Homeless Mom Arrested for 'Child Abuse' Is Really a Hero to Her Family​

Shanesha Taylor
Last week, Shanesha Taylor left her children, ages 2 and 6, in her Dodge Durango. The windows were cracked and the doors were locked when a passerby heard the baby crying from the backseat and reported the unsupervised little ones to the authorities. When Taylor returned, the police were waiting for her in the parking lot of the office complex she left her truck in.

She explained that she had been on a job interview and didn’t have anyone to watch her kids while she was there. The 35-year-old was arrested, charged with child abuse, and photographed in what may be the most heartbreaking mugshot I’ve seen in years.

That might seem like a tidy instance of realized justice.
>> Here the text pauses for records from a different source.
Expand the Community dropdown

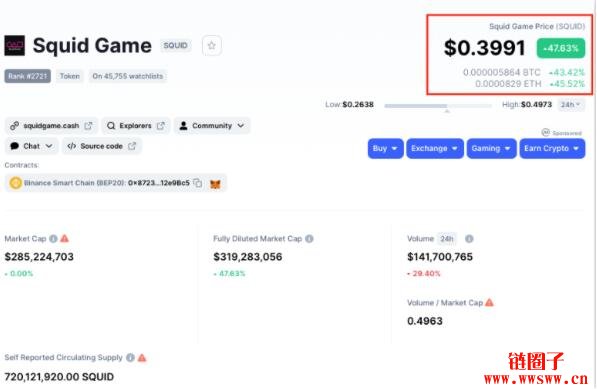coord(212,126)
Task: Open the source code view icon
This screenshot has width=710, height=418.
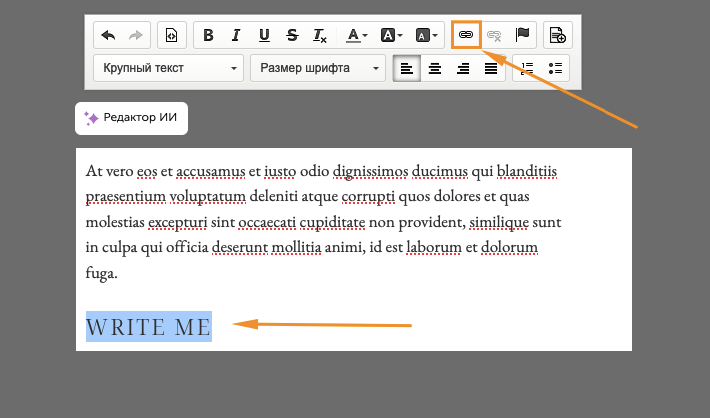Action: [170, 35]
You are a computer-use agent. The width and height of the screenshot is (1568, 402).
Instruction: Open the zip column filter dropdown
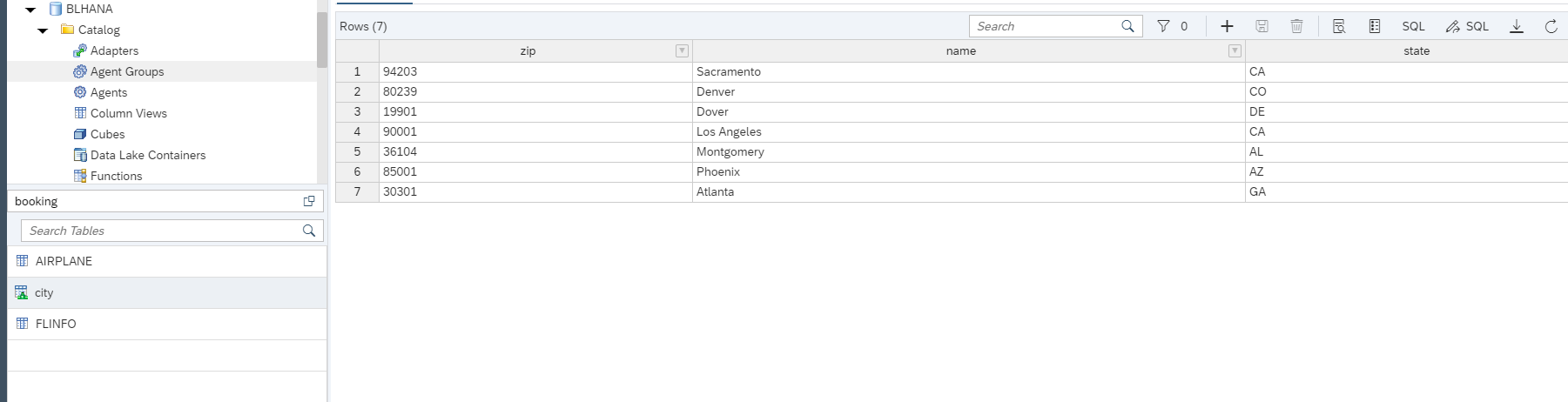coord(682,51)

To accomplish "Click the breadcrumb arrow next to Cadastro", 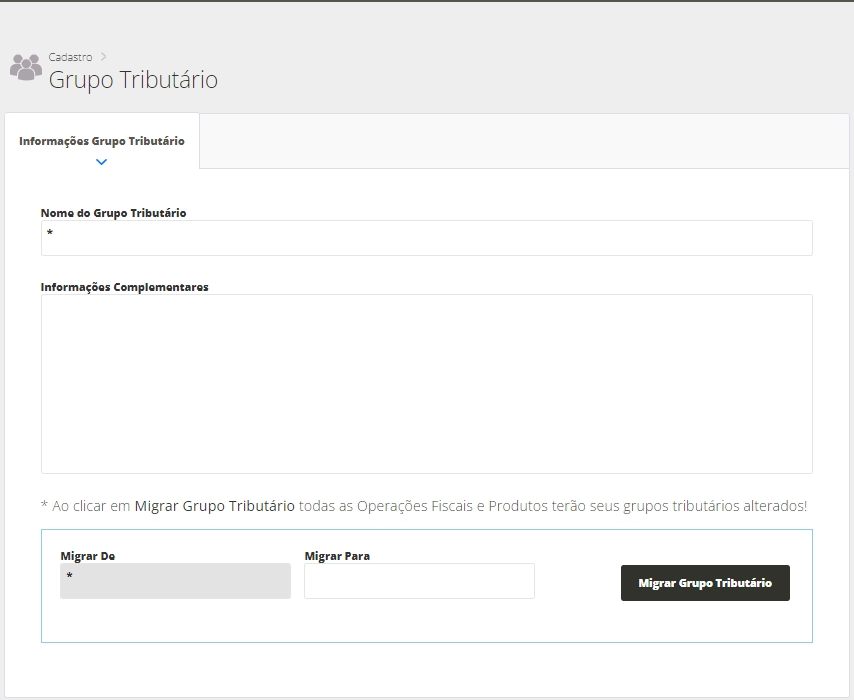I will [x=103, y=57].
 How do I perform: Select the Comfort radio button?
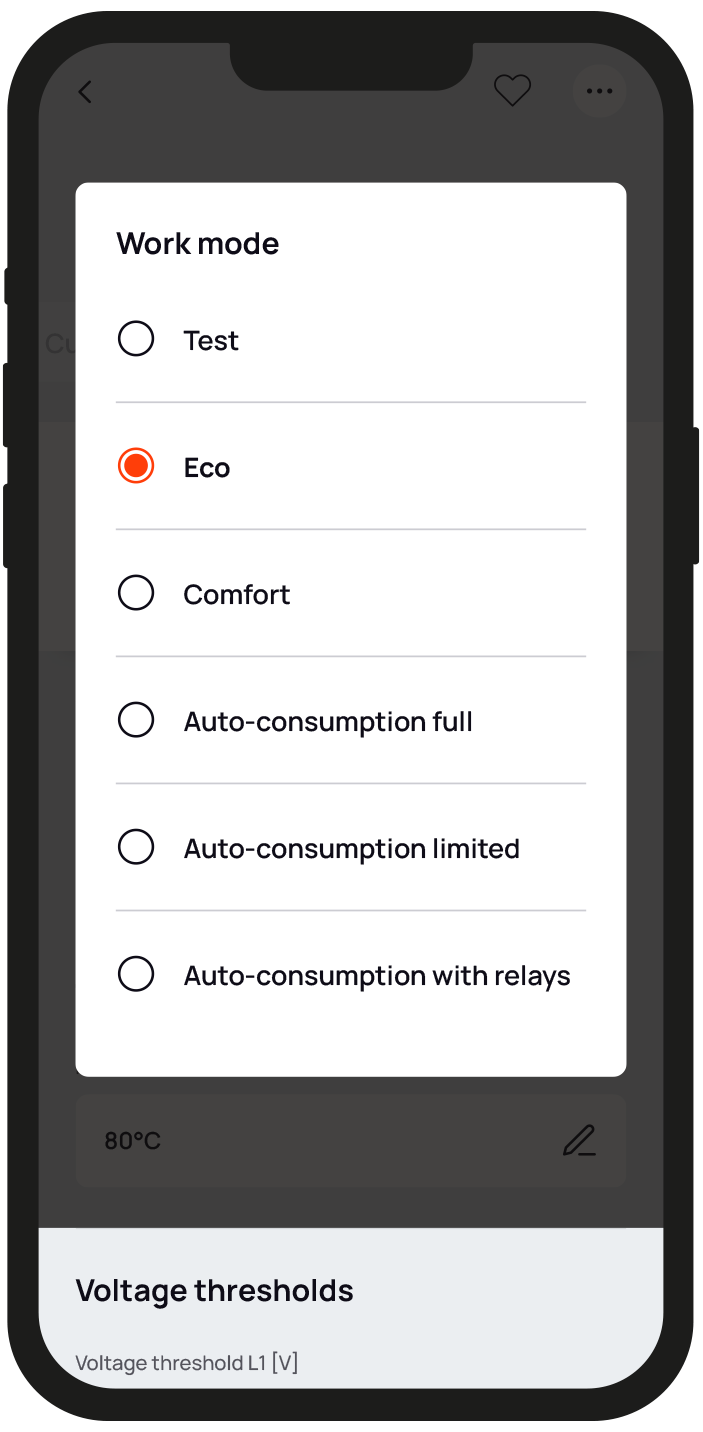(x=136, y=593)
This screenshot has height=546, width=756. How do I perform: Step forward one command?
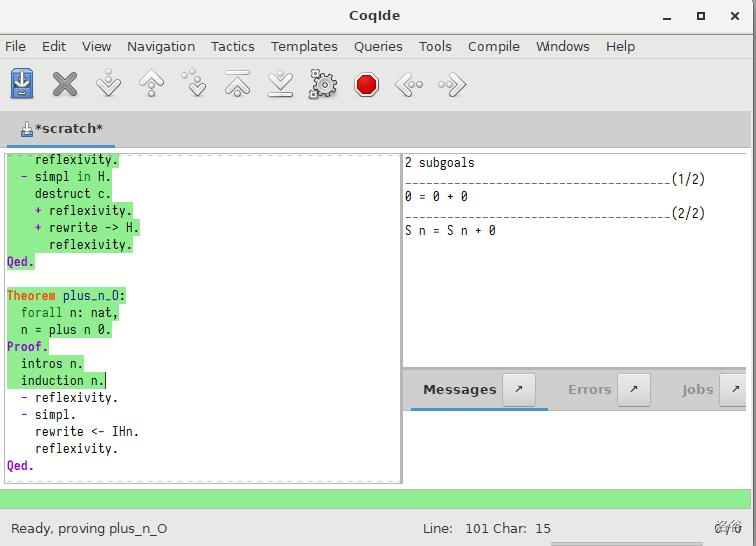coord(108,85)
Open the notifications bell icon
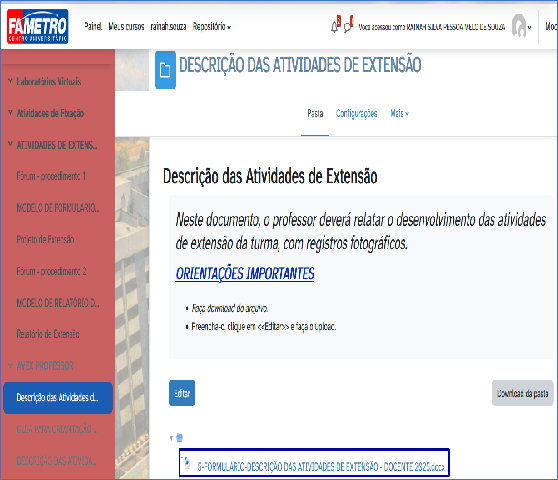The image size is (558, 480). click(334, 27)
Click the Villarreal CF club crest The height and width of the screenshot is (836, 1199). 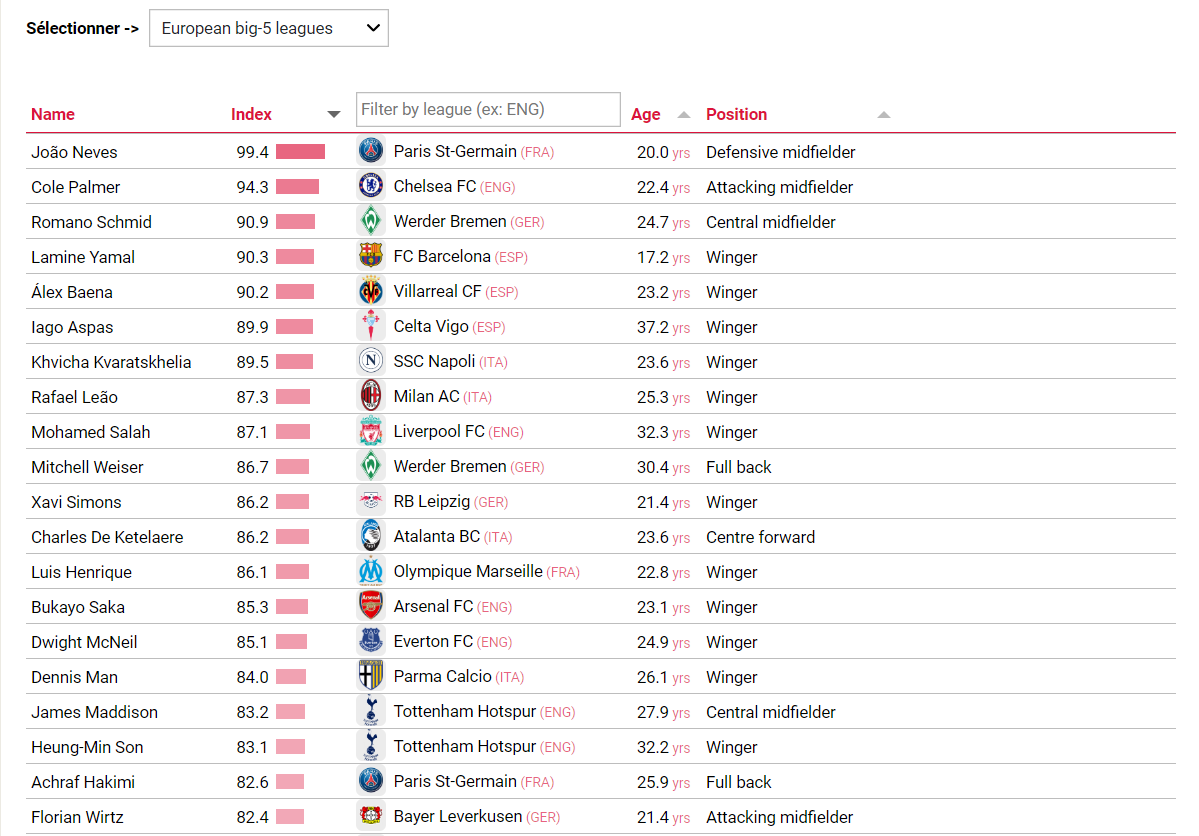[x=371, y=291]
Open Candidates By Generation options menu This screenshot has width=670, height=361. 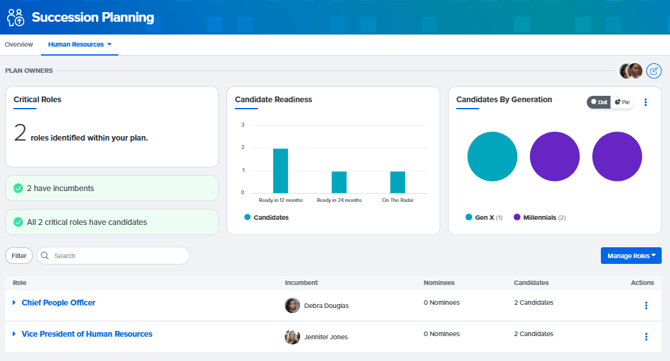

But if you’ve ever been in a bind—because of single motherhood, extreme brokeness, or lack of general support—you can empathize. You should empathize. Taylor and her children are homeless. A job is the catalyst to changing their circumstances, but she didn’t have childcare because she doesn’t have the job she needs to afford it. It’s an ethical catch 22.

If you’ve never suffered a life-altering hardship, congratulations. It must be an honor seemingly handed down from on high to have dodged the innumerable blindsides that are the unforeseen companions to living. That’s not me being factitious unless, of course, you’re judging her.

The effects of homelessness are far-reaching socially and culturally, but the immediate impact on families, particularly children, are deeper, more personal. The fact that parents have to make decisions like this, whether they leave them alone at home or in a locked car in a parking lot, is telling. There are organizations working on grassroots and community levels to offer support, but often, there aren’t enough resources to go around and even their best intentions leave people who need help out.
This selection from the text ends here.